The life of art is an ideal that stands in contradistinction to the work of Cornell’s confrere Marcel Duchamp (1887–1968). It’s not hard to see why these two men were attracted to each other. Duchamp must have appreciated Cornell’s eccentricity and Cornell Duchamp’s world-weary urbanity; both shared a love of objects. With this show we learn that Duchamp hired Cornell to assist in the construction of his Boîtes-en-valise, the “portable museums” that served as overviews of his oeuvre and included miniature reproductions of Duchamp’s art. Cornell must have been honored to assist the Dadaist master, and enamored of the notion of summing up a life of art inside a suitcase.

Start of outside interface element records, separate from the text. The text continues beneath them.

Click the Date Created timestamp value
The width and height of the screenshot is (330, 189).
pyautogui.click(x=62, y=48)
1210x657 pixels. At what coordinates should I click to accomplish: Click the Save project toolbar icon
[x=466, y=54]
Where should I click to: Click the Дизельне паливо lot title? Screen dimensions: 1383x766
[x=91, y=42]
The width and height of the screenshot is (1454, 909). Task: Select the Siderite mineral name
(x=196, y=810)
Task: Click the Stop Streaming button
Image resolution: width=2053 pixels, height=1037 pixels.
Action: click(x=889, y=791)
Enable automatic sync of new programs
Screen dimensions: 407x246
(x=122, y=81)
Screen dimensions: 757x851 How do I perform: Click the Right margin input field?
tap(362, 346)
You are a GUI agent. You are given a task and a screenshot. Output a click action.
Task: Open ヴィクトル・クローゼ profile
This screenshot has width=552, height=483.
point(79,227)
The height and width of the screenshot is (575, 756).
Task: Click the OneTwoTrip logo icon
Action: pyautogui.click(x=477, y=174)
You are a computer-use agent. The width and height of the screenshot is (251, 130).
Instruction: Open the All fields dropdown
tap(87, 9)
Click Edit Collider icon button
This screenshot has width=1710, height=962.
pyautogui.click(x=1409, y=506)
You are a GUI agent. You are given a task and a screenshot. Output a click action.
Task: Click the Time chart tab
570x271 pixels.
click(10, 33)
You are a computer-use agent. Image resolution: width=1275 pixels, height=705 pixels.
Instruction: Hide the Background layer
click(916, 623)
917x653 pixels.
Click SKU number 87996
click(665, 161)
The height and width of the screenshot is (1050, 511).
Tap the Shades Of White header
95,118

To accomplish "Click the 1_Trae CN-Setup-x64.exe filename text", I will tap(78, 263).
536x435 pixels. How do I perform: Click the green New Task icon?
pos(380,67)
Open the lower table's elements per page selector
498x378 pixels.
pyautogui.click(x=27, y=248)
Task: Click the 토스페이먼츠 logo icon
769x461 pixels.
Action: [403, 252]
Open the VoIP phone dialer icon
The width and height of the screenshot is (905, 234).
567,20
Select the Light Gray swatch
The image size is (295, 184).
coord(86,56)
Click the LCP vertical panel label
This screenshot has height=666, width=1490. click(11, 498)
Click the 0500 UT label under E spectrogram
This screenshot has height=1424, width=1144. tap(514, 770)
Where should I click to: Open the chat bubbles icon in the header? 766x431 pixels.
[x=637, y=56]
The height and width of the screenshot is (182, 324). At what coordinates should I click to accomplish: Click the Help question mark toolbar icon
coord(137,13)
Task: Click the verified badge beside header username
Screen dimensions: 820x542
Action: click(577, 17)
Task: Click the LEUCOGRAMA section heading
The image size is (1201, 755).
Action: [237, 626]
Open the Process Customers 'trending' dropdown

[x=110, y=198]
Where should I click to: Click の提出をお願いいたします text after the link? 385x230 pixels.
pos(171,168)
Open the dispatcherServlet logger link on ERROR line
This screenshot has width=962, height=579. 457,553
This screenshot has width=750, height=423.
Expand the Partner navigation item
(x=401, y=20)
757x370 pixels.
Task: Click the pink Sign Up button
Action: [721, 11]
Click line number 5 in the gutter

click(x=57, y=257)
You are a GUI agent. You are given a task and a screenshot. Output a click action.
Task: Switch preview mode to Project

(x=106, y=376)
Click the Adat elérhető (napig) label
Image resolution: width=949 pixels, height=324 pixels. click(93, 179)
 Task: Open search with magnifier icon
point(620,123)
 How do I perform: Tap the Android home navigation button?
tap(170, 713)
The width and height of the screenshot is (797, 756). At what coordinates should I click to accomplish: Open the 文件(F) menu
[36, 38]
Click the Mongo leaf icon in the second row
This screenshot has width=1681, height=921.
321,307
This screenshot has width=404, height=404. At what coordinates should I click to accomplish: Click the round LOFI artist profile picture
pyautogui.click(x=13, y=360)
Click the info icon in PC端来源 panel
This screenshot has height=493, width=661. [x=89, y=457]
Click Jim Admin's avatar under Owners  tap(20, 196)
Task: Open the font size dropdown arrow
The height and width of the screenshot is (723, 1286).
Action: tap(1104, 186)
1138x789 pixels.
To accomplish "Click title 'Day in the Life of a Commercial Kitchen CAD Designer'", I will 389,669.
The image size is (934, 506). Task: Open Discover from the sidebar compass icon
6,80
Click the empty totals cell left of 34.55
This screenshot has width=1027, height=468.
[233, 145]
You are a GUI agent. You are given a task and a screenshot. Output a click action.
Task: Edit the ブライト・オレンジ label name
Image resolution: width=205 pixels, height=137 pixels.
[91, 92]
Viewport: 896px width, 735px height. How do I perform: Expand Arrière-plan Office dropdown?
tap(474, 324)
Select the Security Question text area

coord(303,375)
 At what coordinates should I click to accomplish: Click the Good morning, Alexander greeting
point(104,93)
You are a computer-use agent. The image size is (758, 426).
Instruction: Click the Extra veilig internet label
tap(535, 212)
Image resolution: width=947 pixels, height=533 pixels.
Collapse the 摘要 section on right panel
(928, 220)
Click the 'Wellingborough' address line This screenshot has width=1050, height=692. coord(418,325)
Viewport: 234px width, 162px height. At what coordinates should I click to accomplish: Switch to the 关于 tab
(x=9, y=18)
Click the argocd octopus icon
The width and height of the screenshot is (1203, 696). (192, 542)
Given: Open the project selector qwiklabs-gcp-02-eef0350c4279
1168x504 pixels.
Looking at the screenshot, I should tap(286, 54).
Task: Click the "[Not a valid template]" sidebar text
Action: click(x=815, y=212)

Still, if it seems that I have given short shrift to Duchamp, it is because in resonance displays all too clearly his shortcomings as an artist. This isn’t, in all probability, what the organizers of the exhibition had in mind—certainly not at a host institution that holds the most important Duchamp collection in the world. But there is more intrigue, awe, and soul—in short, art—to Cornell’sPalace (c. 1943), a ghostly evocation of architecture and place, than there is to any one of Duchamp’s nihilistic “masterpieces” found just a short jaunt up the stairs in the Philadelphia Museum. If Cornell gave life to “the dynamics of cultural oblivion,” then Duchamp left us with a culture of oblivion. In resonance traces the strange camaraderie that existed between Cornell and Duchamp. Biographers of both artists will love it. The rest of us, however, will leave the show wondering how this loner from Queens did what he did and hope that a retrospective is in the works.